The former is just a wrapper around the latter, to enable documentation
to updated by a single call from within the devtools
package.
From here on, this stage of updating documentation and triggering the
srr
roclets will be referred to as “running roxygenise
.”
1. The package skeleton
The srr_stats_pkg_skeleton()
function included with this package differs from other
package
skeleton
functions. Rather than providing a skeleton from which you can construct
your own package, the srr_stats_pkg_skeleton()
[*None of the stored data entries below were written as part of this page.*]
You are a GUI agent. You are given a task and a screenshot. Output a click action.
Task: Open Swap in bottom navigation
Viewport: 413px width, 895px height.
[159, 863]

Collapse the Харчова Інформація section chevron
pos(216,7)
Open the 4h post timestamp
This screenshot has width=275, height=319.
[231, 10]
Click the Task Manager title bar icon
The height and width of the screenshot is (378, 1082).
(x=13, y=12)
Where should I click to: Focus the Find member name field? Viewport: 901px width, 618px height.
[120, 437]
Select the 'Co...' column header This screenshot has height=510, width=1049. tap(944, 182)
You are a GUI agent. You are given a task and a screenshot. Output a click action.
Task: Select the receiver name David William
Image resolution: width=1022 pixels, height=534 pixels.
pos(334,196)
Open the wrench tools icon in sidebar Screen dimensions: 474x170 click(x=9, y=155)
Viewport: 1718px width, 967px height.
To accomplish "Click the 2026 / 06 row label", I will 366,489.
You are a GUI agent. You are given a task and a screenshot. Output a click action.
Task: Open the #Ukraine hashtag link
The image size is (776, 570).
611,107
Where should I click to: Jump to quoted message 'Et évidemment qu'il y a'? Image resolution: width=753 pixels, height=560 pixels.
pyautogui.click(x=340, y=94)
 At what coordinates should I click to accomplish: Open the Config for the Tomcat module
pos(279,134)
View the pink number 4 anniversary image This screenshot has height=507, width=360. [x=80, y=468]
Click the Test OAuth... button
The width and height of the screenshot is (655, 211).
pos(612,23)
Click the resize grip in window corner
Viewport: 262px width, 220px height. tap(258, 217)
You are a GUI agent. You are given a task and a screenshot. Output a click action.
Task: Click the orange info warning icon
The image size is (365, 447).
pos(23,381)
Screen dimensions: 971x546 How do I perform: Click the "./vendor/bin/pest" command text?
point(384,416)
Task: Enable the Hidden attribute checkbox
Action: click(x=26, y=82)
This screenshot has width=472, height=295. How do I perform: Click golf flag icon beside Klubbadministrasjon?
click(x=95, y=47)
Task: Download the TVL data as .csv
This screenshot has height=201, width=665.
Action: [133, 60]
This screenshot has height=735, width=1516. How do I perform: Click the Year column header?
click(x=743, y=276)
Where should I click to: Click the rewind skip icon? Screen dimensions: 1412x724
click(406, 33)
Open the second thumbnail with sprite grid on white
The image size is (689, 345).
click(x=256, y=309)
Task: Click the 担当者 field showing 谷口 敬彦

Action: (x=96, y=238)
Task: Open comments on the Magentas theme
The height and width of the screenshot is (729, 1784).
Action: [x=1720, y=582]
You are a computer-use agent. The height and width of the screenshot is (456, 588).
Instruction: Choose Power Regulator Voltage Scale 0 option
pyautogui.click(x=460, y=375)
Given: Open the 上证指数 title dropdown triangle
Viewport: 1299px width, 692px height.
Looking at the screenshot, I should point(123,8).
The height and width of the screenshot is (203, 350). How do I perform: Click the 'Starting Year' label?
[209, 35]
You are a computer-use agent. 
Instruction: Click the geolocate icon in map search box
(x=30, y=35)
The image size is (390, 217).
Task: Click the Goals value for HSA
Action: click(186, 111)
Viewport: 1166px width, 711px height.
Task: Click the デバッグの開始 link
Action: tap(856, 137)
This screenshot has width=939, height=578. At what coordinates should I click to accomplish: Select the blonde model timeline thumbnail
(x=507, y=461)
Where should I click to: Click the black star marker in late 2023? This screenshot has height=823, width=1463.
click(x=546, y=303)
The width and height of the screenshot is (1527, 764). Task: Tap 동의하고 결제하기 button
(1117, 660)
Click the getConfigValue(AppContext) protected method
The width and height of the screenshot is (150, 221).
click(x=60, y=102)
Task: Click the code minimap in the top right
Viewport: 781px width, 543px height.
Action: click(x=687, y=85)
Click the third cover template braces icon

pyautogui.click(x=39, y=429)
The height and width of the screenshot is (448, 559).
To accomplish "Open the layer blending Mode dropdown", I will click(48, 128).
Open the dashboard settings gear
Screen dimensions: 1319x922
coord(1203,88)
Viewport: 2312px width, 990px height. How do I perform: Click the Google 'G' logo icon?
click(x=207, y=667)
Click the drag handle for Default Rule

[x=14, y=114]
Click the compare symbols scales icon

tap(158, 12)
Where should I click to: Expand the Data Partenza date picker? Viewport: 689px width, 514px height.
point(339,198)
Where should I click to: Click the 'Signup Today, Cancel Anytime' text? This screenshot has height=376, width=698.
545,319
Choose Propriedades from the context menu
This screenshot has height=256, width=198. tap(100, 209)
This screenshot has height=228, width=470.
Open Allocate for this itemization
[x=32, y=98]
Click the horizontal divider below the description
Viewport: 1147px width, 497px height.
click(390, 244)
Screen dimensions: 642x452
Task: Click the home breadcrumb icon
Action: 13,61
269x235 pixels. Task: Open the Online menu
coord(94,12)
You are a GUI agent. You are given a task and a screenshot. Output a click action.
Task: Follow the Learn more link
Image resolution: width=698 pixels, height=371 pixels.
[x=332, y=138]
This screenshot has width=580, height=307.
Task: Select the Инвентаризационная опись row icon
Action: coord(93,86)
function generates a skeleton to help developers understand this
package works. This skeleton of a package is intended to be modified to
help you understand which kinds of modifications are allowed, and which
generate errors. The package is by default called "demo"
,
is constructed in R’s tempdir()
,
and looks like this:
library (srr)
d <- srr_stats_pkg_skeleton (pkg_name = "package")
fs::dir_tree (d)
## /tmp/Rtmp7Z1l0h/package
## ├── DESCRIPTION
## ├── NAMESPACE
## ├── R
## │ ├── RcppExports.R
## │ ├── package-package.R
## │ ├── srr-stats-standards.R
## │ └── test.R
## ├── README.Rmd
## ├── src
## │ ├── RcppExports.cpp
## │ └── cpptest.cpp
## └── tests
## ├── testthat
## │ └── test-a.R
## └── testthat.R
The files listed there mostly exist to illustrate how standards can
be included within code. The format of standards can be seen by
examining any of those files. For example, the test.R
file
looks like this:
## [1] "#' test_fn"
## [2] "#'"
## [3] "#' A test funtion"
## [4] "#'"
## [5] "#' @srrstats {G1.1, G1.2, G1.3} with some text"
## [6] "#' @srrstats Text can appear before standards {G2.0, G2.1}"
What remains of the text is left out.